# TEXT SHOWN
Content starts
# Converting Garage to Bonus Room - Media Closet Design?



## Stoopalini (Sep 30, 2014)

In April, we will be building a new garage and converting our existing garage into a game room, or a multi use space. I want to create a media closet for the HT equipment, as well as general storage. 

My initial idea is to create a 5' x 3' insulated closet, use double sliding doors on the front, and a smaller insulated door for the rear; to access the back of the component rack. Since the closet will essentially be extending into the new garage, and the new garage will not be temperature controlled, I'm not sure what my options are for a small insulated door. Is this something I will have to build, or are there pre-fabed small insulated doors available? 

As for controlling temp in the media closet itself, I am thinking of installing a rigid dryer duct in the wall, between the studs, with the opening down towards the floor, and connecting this to a vent in another part of the house. Then installing a bathroom style vent fan in the media closet's ceiling, and running duct to another part of the house. Then connecting the fan to a temp switch in the close set for 80*f. So when the temp hits 80*, the fan will turn on evacuating the heat into another part of the house, while drawing in air through the dryer vent and expelling it at the bottom of the media closet.

Will this work well? Any better ideas, or concerns, for this type of space?

Here is a basic image depicting the space. The circle with the X is the vent fan, and the small rectangle square would be the dryer vent air inlet. The equipment rack would be installed on the right side of the media closet, hence the small door between the media closet and the garage.


----------



## Prof. (Oct 20, 2006)

The simplest way to insulate your equipment access door is to just glue some 2" Polystyrene foam to the back of whatever door you want to use..


----------



## Wayne A. Pflughaupt (Apr 13, 2006)

As Prof mentioned, Styrofoam is a great insulator. A hollow door (instead of solid-cord) would help as well, as dead air space also makes a good insulator. You might further want to install weatherproofing strips and a sealed threshold if you need the back door sealed.
Content ends
# WORK REQUEST A
Translate this sentence from the garage conversion thread into Spanish: "As Prof mentioned, Styrofoam is a great insulator."
# WORK REQUEST B
Please resume the thread about converting a garage to a bonus room from its last reply onward.
The entries after this thread are separate from it.

# RAW DATA
Content starts
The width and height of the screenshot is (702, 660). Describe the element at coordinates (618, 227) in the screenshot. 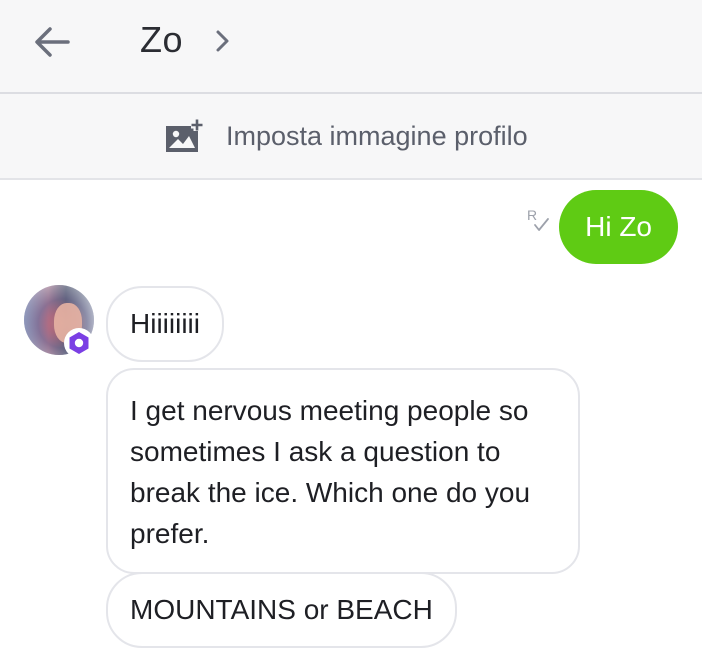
Content ends
Content starts
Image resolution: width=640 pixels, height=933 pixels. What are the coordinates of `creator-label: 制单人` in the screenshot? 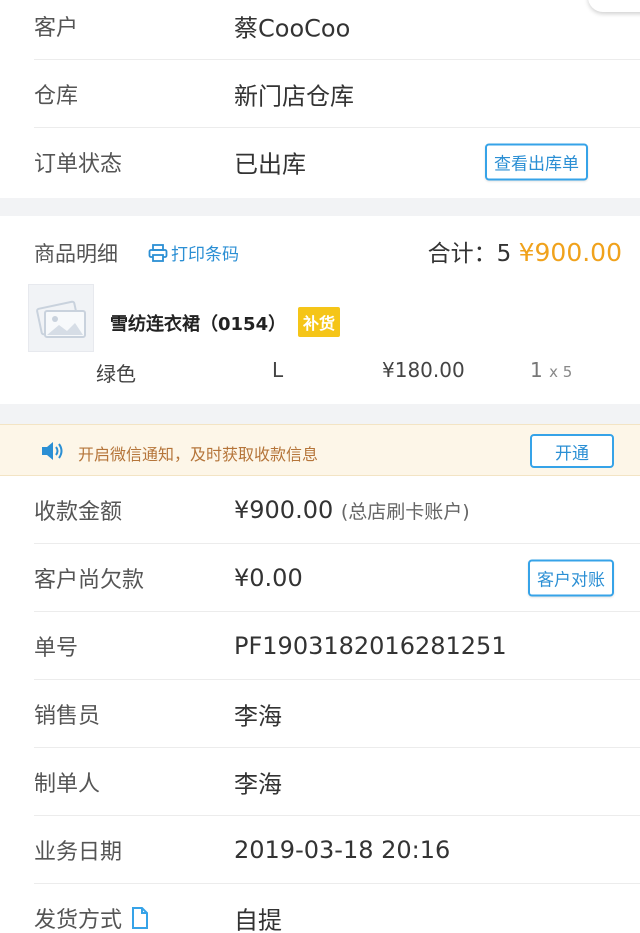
Content ends
# TASK RESULT A
Como mencionó Prof, el Styrofoam es un gran aislante.

# TASK RESULT B
Not quite following your ventilation system, but just remember that since hot air rises, you want the exhausting system up high in the closet, and the return air down low. Keep in mind that physically moving air like this is going to bring dust into the media closet, so you might want to consider some kind of filtered intake.

Regards, 
Wayne


----------



## Stoopalini (Sep 30, 2014)

Thanks guys, styrofoam is certainly an easy solution. 



Wayne A. Pflughaupt said:


> Not quite following your ventilation system, but just remember that since hot air rises, you want the exhausting system up high in the closet, and the return air down low. Keep in mind that physically moving air like this is going to bring dust into the media closet, so you might want to consider some kind of filtered intake.


My current design has the bathroom style vent fan located in the ceiling, and exhausting air out through a duct to another part of the house. Then I also have an opening at the bottom of the media closet with ducting running to another part of the house. So when the fan turns on, it will move air from the top of the closet to another room, which will cause air to move into the closet through the opening at the bottom. I'm not hooking it up to the central HVAC system at all, as I don't want heat being blown in during winter months.

Good point on the dust. I may just install a 12" x 12" return air filter grille at the other end of the supply duct. Then I'll just change the filter when I change all the other return air filters in the house 3-4 times a year.

I also understand the power feeding the exhaust fan should not be on the same circuit as the HT equipment as to keep noise isolation. Is this necessary with a simple fan like this, or can I just take power from the media closet outlets for it?


----------



## Prof. (Oct 20, 2006)

It shouldn't be a problem..One of our other members did a similar setup to yours and he didn't have a problem running off the same power point..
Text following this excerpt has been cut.